Asot Michael is an Antiguan politician and a Member of the Parliament of Antigua and Barbuda, elected from Saint Peter Constituency. He was also the Minister of Tourism, Economic Development, Investment and Energy under Prime Minister Gaston Browne. He was formerly a member of the Antigua and Barbuda Labour Party.

Early life and education

Asot Michael was born in Guadeloupe, French West Indies, in December 1969, in an economic and political Antiguan family. His grandfather Asot A. Michael and his father Patrick Michael were business people supporting the ruling Antigua and Barbuda Labour Party. He attended St. Joseph's Academy, St. John's, Antigua from 1982 to 1986 for his secondary education. Michael obtained a BS in business administration from Barry University (Miami Shores, Florida) in 1989, and an MBA from the University of Miami in 1991.

After completing his studies, Michael returned to Antigua to work at Asot's Arcade, a family business named for his late grandfather.

Political career
In 1995, Michael began his first job in government as the Special Administrative Assistant to then-Prime Minister Lester Bird, and was eventually appointed Bird's Chief of Staff in 1997. After that, Michael was appointed a Government Senator in 1999 as well as Minister of State in the office of the Prime Minister, overseeing responsibilities for Public Works, Communications, Insurance, Energy and St. John's Development Corporation. He continued in that role until 2001 he then became a full minister responsible for these portfolios until 2003. Also, In 2001 he was appointed Junior Minister of Finance until 2003. From 1999 to 2003, Michael served as Leader of Government Business in the Senate.

Michael was first elected to the House of Representatives for the constituency of Saint Peter in 2004. He belonged to the Antigua Labour Party during his elections of 2004 and 2009, until the party transitioned to the Antigua and Barbuda Labour Party when he was re-elected in 2014 and 2018.

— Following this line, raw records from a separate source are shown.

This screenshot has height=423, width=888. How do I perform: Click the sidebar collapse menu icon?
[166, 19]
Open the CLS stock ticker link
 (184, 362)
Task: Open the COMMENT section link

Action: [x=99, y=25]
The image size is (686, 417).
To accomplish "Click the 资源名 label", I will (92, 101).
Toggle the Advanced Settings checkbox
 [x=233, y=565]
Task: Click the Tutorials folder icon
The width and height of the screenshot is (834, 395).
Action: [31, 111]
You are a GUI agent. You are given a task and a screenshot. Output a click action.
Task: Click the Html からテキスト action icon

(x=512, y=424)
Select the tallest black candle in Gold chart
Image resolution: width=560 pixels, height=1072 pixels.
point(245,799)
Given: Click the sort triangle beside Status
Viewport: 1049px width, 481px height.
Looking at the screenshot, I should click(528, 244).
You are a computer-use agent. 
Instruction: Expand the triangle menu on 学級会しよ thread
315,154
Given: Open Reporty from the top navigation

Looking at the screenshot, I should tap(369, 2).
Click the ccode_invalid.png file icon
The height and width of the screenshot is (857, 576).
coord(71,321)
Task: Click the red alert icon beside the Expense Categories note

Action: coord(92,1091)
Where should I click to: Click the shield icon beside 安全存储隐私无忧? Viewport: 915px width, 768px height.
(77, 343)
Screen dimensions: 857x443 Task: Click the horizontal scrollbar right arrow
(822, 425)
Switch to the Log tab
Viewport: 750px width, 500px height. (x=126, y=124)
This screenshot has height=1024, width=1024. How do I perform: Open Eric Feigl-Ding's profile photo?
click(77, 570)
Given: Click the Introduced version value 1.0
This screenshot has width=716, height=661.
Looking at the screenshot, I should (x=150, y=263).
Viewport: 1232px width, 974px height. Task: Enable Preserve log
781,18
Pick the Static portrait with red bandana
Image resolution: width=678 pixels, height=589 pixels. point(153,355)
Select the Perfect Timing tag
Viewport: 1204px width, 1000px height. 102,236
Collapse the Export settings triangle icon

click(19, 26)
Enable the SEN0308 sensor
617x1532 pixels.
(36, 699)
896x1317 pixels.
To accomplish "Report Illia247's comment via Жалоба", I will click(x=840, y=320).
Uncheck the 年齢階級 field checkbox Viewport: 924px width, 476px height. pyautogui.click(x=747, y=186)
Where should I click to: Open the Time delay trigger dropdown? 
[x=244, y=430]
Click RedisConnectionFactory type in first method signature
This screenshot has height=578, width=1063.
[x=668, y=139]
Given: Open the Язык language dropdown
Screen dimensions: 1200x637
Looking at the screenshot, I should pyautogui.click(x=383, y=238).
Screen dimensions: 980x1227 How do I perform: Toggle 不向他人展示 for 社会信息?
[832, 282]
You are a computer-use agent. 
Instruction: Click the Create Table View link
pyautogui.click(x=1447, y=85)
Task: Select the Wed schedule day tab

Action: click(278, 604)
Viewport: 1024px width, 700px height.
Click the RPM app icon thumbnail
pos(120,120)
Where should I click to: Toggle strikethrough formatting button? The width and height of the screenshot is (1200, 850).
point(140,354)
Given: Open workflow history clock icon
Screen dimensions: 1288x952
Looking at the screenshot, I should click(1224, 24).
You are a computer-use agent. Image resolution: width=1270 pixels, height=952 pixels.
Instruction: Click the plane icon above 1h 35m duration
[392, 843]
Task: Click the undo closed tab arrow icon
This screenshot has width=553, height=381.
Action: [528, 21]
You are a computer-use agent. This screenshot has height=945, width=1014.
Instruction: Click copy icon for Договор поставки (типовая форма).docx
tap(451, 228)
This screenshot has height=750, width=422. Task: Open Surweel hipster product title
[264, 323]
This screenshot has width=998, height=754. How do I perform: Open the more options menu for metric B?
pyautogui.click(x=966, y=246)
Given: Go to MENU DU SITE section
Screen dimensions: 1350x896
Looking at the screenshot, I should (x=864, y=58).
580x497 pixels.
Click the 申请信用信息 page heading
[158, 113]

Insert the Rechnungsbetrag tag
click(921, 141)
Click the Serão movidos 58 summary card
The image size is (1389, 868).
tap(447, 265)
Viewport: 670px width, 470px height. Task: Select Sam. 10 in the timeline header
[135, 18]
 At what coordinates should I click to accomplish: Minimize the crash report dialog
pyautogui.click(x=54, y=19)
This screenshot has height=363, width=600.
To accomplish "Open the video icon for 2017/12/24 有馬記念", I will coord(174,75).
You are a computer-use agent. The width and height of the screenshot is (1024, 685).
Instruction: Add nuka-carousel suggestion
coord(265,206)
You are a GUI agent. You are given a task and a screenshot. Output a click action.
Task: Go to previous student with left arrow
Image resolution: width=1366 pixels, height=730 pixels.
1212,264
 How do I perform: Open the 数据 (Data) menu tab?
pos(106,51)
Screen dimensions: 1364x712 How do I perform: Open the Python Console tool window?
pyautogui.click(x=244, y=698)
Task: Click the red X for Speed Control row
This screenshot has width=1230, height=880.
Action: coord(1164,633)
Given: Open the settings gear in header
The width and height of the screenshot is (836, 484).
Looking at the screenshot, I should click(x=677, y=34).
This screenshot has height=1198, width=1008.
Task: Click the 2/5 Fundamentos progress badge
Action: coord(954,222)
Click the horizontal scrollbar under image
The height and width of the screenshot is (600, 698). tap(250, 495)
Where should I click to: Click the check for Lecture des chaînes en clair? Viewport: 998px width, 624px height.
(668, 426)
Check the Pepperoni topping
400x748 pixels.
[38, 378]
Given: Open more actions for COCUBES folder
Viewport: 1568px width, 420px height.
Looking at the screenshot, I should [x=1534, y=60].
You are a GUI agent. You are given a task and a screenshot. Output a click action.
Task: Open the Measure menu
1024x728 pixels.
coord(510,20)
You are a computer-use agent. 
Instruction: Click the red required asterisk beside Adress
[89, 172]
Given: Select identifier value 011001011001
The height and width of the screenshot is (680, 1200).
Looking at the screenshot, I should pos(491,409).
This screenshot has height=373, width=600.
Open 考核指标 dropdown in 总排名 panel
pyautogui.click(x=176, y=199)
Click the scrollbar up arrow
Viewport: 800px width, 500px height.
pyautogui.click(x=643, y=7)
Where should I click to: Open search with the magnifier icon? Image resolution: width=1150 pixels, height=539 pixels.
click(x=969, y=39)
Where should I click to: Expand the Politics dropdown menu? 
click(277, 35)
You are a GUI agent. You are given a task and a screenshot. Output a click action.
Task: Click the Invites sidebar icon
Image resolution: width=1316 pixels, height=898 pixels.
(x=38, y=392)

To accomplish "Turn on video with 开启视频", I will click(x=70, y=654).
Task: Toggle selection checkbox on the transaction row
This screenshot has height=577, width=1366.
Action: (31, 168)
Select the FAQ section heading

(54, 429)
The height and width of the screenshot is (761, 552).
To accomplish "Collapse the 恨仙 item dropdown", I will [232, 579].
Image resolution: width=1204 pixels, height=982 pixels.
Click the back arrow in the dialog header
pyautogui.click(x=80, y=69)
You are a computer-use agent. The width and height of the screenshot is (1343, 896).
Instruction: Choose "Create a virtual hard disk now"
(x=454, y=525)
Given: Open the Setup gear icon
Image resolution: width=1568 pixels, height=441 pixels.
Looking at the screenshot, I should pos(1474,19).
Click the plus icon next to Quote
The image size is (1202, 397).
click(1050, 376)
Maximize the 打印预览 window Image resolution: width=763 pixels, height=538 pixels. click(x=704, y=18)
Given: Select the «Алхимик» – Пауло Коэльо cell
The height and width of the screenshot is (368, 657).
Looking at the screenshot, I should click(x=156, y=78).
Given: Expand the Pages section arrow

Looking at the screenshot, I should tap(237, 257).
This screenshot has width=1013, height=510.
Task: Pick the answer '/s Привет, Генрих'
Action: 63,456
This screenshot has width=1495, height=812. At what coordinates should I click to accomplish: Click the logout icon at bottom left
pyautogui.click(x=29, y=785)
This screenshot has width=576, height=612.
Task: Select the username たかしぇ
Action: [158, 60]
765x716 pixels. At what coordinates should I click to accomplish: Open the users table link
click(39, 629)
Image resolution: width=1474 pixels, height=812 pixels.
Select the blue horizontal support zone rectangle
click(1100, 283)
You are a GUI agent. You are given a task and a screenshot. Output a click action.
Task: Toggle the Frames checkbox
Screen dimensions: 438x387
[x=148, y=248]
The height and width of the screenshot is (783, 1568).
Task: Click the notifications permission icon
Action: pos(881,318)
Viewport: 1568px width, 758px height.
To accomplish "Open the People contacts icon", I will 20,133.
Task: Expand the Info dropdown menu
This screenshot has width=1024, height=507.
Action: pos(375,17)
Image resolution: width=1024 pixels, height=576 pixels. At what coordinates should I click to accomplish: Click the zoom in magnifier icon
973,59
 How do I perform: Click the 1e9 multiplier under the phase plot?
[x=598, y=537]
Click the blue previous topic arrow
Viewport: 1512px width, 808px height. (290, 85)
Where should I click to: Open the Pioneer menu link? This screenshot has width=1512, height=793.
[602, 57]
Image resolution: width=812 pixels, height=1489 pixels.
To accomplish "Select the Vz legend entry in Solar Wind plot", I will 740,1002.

In 2016, the Caribbean Journal awarded Michael with the Best Tourism Minister Award for the entire Caribbean.

On 23 October 2017, he was detained at Heathrow Airport while in transit to a citizenship by investment conference in France, being accused of having requested bribes from a British investor in 2016. While being interviewed by U.K. authorities, Prime Minister Gaston Browne removed him as Minister of Tourism, Economic Development, Investment and Energy despite Michael denying any wrongdoing.

Michael was reelected in March 2018 garnering 78 percent of votes and assigned the portfolio of Investment and Trade by Prime Minister Gaston Browne.

In 2018, Michael was accused by British investor Peter Virdee of Michael's involvement in a bribery scheme. Michael denied soliciting bribes and said the original detention was for the purpose of an interview with police. Following the resignation, Prime Minister Gaston Browne said, "Unfortunately, [Michael] has a legal issue he has to dispense [with] and as soon as he is able to do so we look forward to his return to the government to make his contribution." Michael resigned his position on 15 May 2018.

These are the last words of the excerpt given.